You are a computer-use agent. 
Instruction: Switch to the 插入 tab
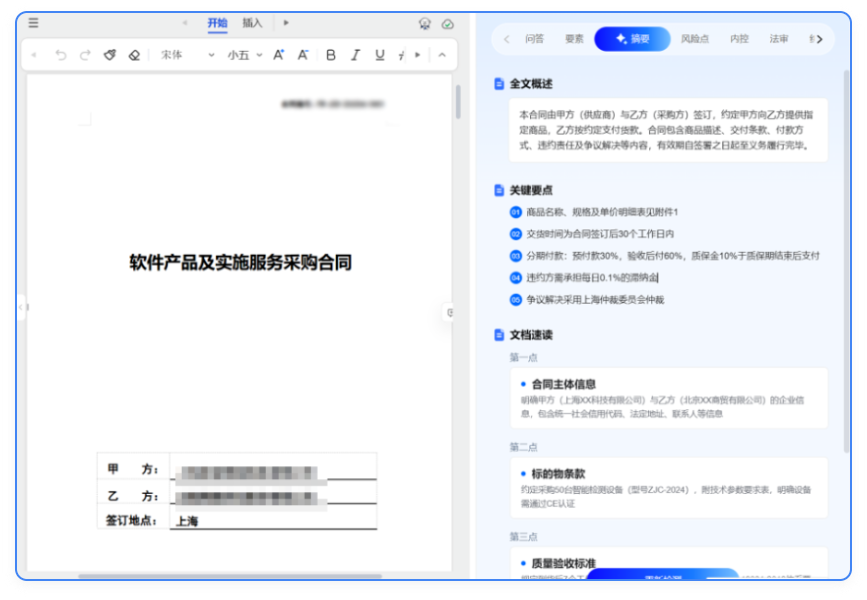tap(253, 23)

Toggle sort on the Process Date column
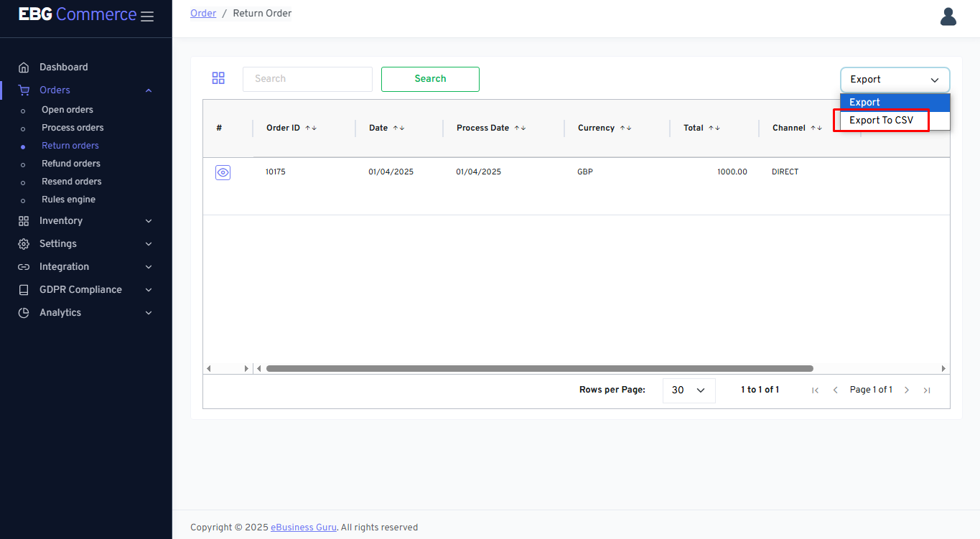click(520, 128)
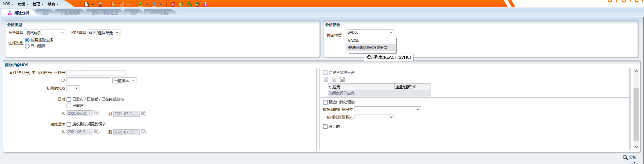644x164 pixels.
Task: Open the MDS类型 dropdown
Action: coord(104,33)
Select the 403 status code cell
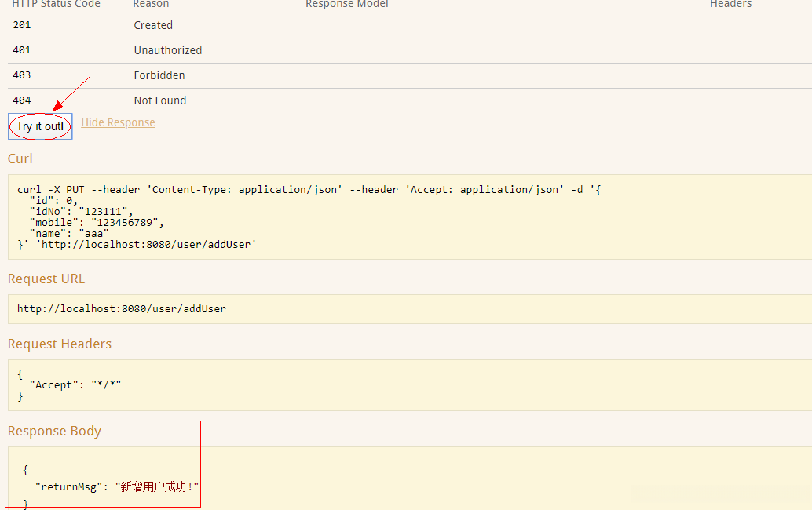 coord(22,75)
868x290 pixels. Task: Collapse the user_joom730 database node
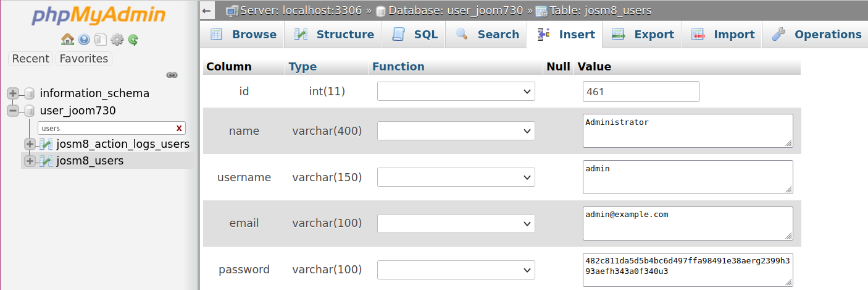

----------

## Task directions
Set down the records exactly, without the pictures.

## Response for this exercise
You are a computer-use agent. 
Instruction: Switch to the 插入 tab
tap(253, 23)

Toggle sort on the Process Date column
click(520, 128)
644x164 pixels.
Task: Open the MDS类型 dropdown
Action: coord(104,33)
Select the 403 status code cell
 coord(22,75)
868x290 pixels. Task: Collapse the user_joom730 database node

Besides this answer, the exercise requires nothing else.